Posted Wednesday 14th June 2017

Loughlin Murphy’s journey to becoming a qualified carpenter began with a small opportunity to do two days of labouring work for a local builder, Cliff Curtain. After a full day of shifting crusher dust, Loughlin’s hands were covered in blisters. Cliff wasn’t sure whether he’d turn up the next morning, but sure enough, Loughlin arrived. He fixed up his hands and continued working, showing Cliff he had what it took to succeed as an apprentice.

Since then, Loughlin has spent years working and learning alongside Cliff, completing his carpentry apprenticeship and earning the chance to work independently. Looking back on his apprenticeship, Loughlin is grateful for the experience and the skills he developed.

“I’ve definitely gained a lot of confidence while completing my apprenticeship,” Loughlin said.

“One of my favourite jobs was a carport at Ashgrove where we built the whole roof. It was just a carport, but we usually get the trusses pre-made. Cutting out all the rafters, marking it out and setting it all up myself was pretty cool.”

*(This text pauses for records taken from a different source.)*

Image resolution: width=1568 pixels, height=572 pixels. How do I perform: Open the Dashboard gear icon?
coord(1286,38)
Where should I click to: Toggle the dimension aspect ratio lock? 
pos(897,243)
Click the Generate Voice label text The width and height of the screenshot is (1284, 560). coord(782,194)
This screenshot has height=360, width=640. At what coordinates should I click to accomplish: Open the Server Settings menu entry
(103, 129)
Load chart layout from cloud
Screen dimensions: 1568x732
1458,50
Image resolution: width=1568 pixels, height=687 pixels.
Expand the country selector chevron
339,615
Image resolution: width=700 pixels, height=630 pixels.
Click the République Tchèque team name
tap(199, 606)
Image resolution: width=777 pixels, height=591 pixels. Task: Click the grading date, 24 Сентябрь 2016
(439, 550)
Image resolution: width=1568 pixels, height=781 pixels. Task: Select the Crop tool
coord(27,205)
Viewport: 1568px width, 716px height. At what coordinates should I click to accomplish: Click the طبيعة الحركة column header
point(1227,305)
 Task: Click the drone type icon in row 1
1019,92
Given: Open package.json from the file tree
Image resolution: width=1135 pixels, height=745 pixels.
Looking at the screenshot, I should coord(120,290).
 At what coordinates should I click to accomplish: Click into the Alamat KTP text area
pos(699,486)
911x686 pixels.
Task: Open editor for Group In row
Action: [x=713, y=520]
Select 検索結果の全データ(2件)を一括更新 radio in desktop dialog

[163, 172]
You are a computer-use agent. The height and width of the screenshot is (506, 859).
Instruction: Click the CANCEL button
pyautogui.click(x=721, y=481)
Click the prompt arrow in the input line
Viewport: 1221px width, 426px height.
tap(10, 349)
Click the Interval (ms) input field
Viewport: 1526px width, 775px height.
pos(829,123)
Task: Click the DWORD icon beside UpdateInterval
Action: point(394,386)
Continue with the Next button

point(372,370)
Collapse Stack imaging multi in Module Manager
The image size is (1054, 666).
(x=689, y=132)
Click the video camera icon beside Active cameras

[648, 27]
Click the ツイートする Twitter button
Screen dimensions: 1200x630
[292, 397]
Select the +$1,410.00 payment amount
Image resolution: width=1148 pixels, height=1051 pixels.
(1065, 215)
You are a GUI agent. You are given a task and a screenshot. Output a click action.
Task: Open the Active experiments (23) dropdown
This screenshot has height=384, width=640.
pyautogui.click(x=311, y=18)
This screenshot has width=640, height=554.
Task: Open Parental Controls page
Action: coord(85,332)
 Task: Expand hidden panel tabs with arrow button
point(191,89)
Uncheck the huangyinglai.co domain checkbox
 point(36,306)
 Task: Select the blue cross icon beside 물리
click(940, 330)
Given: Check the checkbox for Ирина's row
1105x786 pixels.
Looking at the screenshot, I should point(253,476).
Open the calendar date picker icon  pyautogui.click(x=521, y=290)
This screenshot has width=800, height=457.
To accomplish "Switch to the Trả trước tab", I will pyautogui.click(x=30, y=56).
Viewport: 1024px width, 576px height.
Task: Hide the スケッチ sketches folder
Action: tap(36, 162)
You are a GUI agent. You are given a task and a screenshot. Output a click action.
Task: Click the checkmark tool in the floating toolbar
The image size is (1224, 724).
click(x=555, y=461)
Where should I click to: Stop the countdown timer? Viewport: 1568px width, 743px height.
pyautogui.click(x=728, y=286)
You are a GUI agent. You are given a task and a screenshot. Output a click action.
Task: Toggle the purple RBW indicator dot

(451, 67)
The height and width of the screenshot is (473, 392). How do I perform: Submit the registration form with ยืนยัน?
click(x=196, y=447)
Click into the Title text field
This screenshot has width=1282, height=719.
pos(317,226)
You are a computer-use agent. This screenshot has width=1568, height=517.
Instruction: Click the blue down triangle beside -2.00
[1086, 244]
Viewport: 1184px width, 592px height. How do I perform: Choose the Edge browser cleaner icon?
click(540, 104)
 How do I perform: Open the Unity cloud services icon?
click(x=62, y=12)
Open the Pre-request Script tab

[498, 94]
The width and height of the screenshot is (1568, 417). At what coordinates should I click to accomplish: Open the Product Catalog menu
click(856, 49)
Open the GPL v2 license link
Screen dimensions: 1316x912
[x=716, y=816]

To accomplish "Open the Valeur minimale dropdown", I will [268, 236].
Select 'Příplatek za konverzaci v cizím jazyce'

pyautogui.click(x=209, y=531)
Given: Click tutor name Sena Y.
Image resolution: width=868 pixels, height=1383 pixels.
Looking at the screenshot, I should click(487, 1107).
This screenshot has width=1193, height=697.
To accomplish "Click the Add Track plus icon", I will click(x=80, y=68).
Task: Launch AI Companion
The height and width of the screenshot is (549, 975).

Loughlin said doing an apprenticeship was a great alternative to university, as some people didn’t want to go back to school after finishing 12 years of it. He said the biggest difference between school and the work site was the level of responsibility he had.

“It’s not all set out, you need to work some things out for yourself. You need to be a lot more responsible, especially when using power tools or being off the ground. It’s about being aware of what you’re doing and what the risks are.”

Carpentry has also helped Loughlin outside the work site, as after making the Australian Ultimate Frisbee team he was able to use his skills to construct coffee tables for fundraising. Loughlin was quick to point out that completing his apprenticeship did not mean he had finished learning. He said he was looking forward to becoming more comfortable and confident in his work, but understood more would be expected of him in his first year as a tradesman.

“This could be the hardest year yet.”